Comment 4 Kewen Lin 2020-09-17 09:41:17 UTC

> gcc.target/powerpc/p9-vec-length-full-6.c

This is a test case issue, 64bit/32bit pairs will use full vector instead of partial vector as Andrea's improvement.

> gcc.target/powerpc/p9-vec-length-epil-7.c

It exposed one problem: when we call vect_need_peeling_or_partial_vectors_p in function vect_analyze_loop_2, it's in analysis stage, if the loop is one epilogue loop, the loop_vinfo hasn't been fixed up, like LOOP_VINFO_INT_NITERS, the function can probably give the wrong answer.  For some 64bit type functions of this failed case, it will return false for the epilogue loops but actually the remaining iteration can't cover the full vector.

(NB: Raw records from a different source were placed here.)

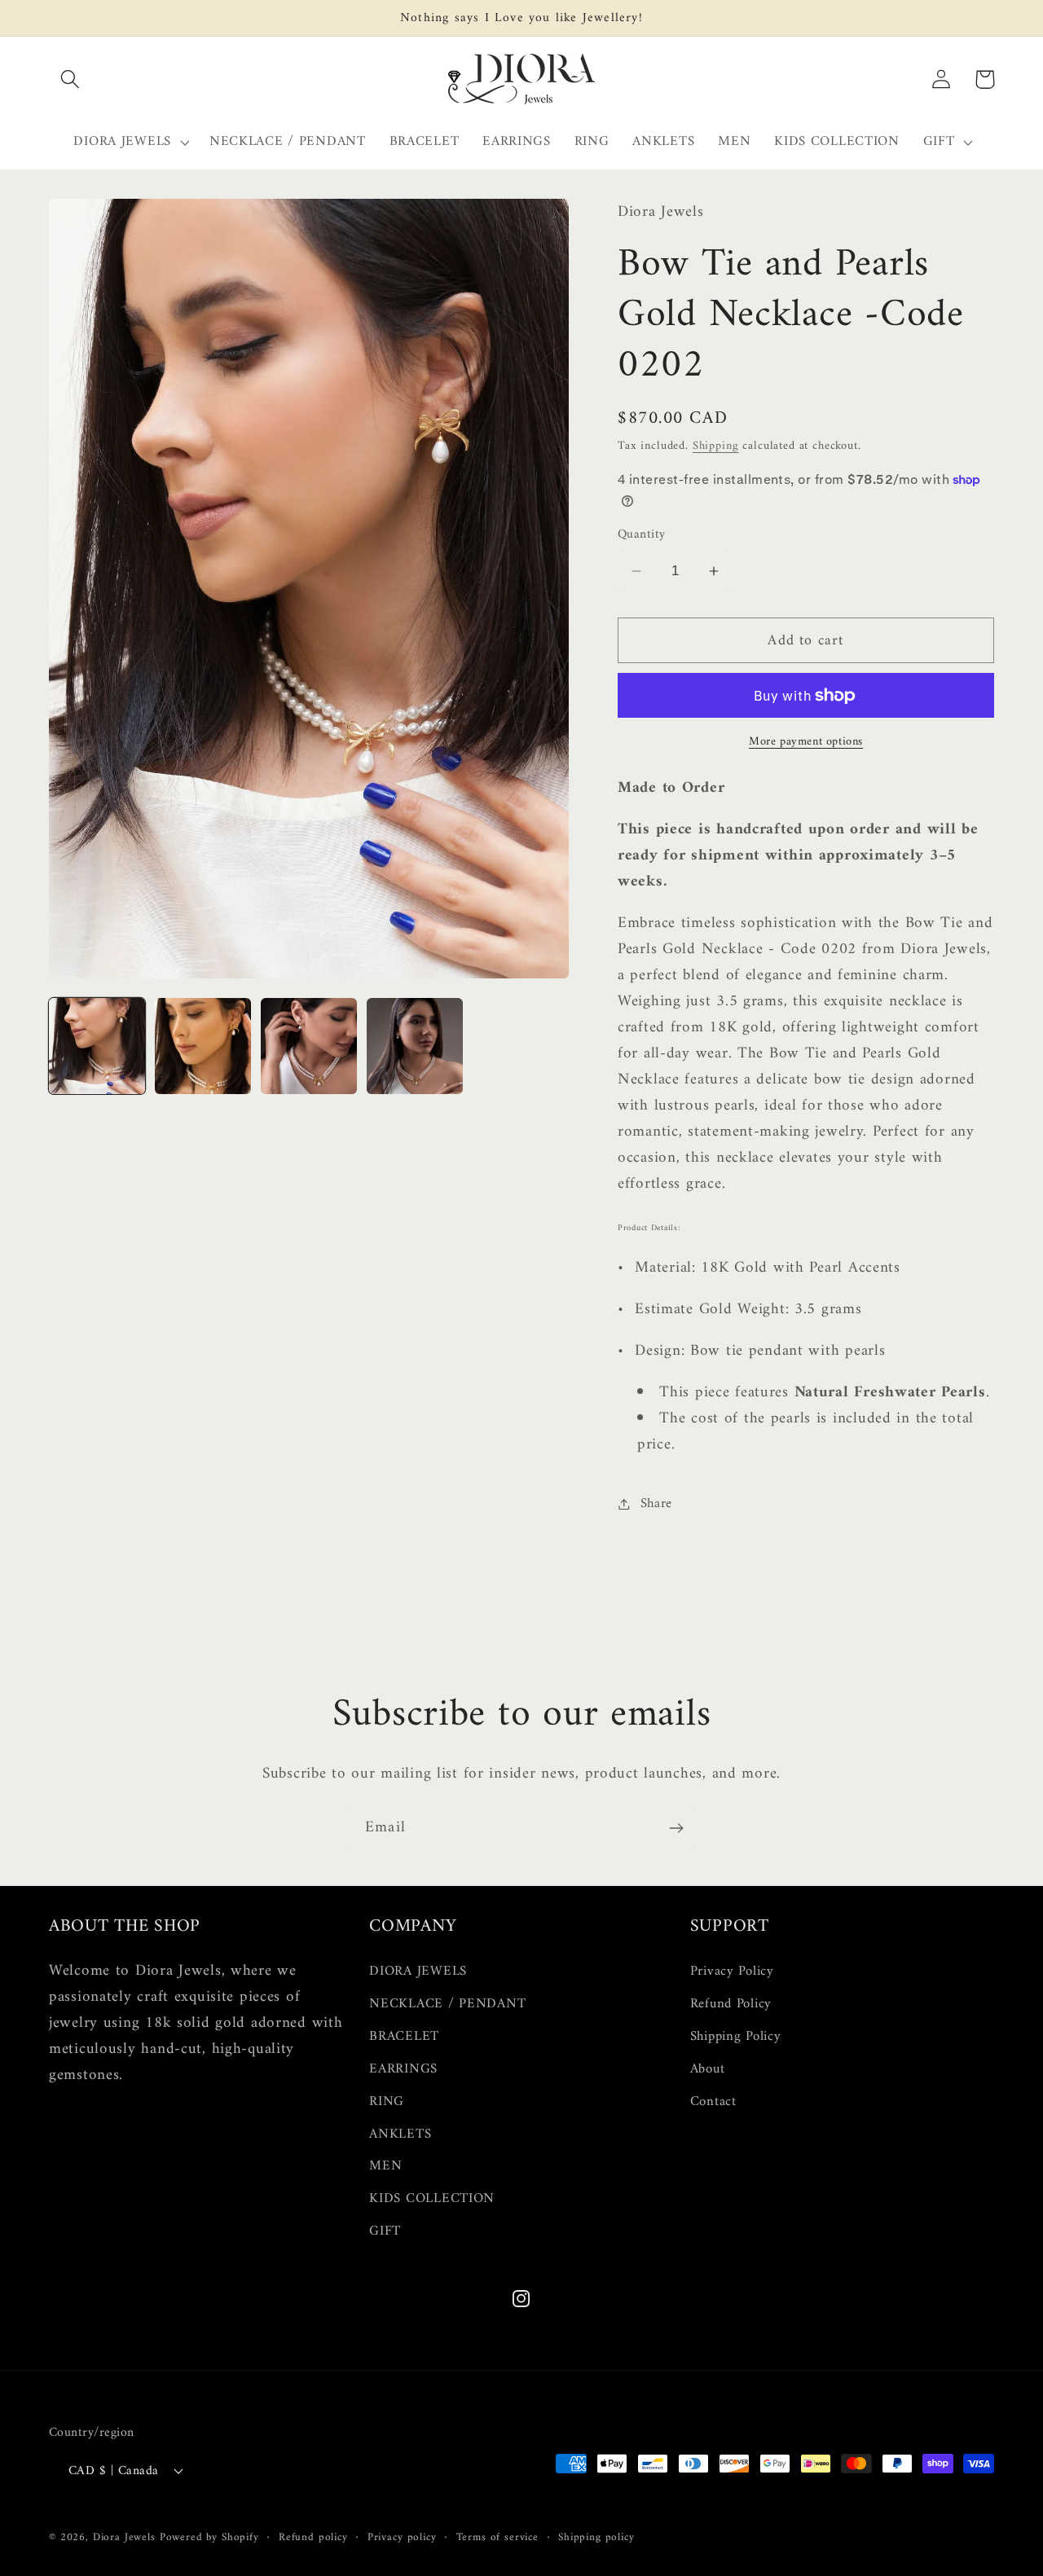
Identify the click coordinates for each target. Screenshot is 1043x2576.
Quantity (642, 534)
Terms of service (497, 2537)
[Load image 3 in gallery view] (309, 1046)
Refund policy (313, 2537)
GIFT (385, 2232)
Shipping (716, 446)
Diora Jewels (124, 2536)
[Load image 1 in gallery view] (97, 1046)
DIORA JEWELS (418, 1972)
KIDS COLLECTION (432, 2199)
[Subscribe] (676, 1828)
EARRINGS (403, 2069)
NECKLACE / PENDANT (447, 2004)
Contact (713, 2102)
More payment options (806, 742)
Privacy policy (402, 2537)
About (707, 2069)
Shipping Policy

One simple fix is to exclude epilogue loop for this check.

diff --git a/gcc/tree-vect-loop.c b/gcc/tree-vect-loop.c
index ab627fbf029..7273e998a99 100644
--- a/gcc/tree-vect-loop.c
+++ b/gcc/tree-vect-loop.c
@@ -2278,7 +2278,8 @@ start_over:
     {
       /* Don't use partial vectors if we don't need to peel the loop.  */
       if (param_vect_partial_vector_usage == 0
-          || !vect_need_peeling_or_partial_vectors_p (loop_vinfo))
+          || (!LOOP_VINFO_EPILOGUE_P (loop_vinfo)
+              && !vect_need_peeling_or_partial_vectors_p (loop_vinfo)))
         LOOP_VINFO_USING_PARTIAL_VECTORS_P (loop_vinfo) = false;
       else if (vect_verify_full_masking (loop_vinfo)
                || vect_verify_loop_lens (loop_vinfo))

Testing is ongoing.

Comment 5 GCC Commits 2020-09-24 05:47:19 UTC

The master branch has been updated by Kewen Lin <linkw@gcc.gnu.org>:

https://gcc.gnu.org/g:5427bd4d57c0376e51fc7b256e76aa46c43aa8cf

commit r11-3422-g5427bd4d57c0376e51fc7b256e76aa46c43aa8cf
Author: Kewen Lin <linkw@linux.ibm.com>
Date:   Thu Sep 24 00:40:47 2020 -0500

    test: Adjust case p9-vec-length-full-6.c [PR97075]
    
    The commit r11-3230 brings a nice improvement to use full
    vectors instead of partial vectors when available.  This
    patch is to fix the test failures on p9-vec-length-full-6.c,
    where 64bit/32bit pairs are able to use full vector instead.
    
    Bootstrapped/regtested on powerpc64le-linux-gnu P9.
    
    gcc/testsuite/ChangeLog:
    
            PR tree-optimization/97075
            * gcc.target/powerpc/p9-vec-length-full-6.c: Adjust.

Comment 6 Kewen Lin 2020-09-24 05:49:47 UTC

Richard's rework r11-3393 has taken care of the failure on gcc.target/powerpc/p9-vec-length-epil-7.c.  All failures should be gone on latest trunk.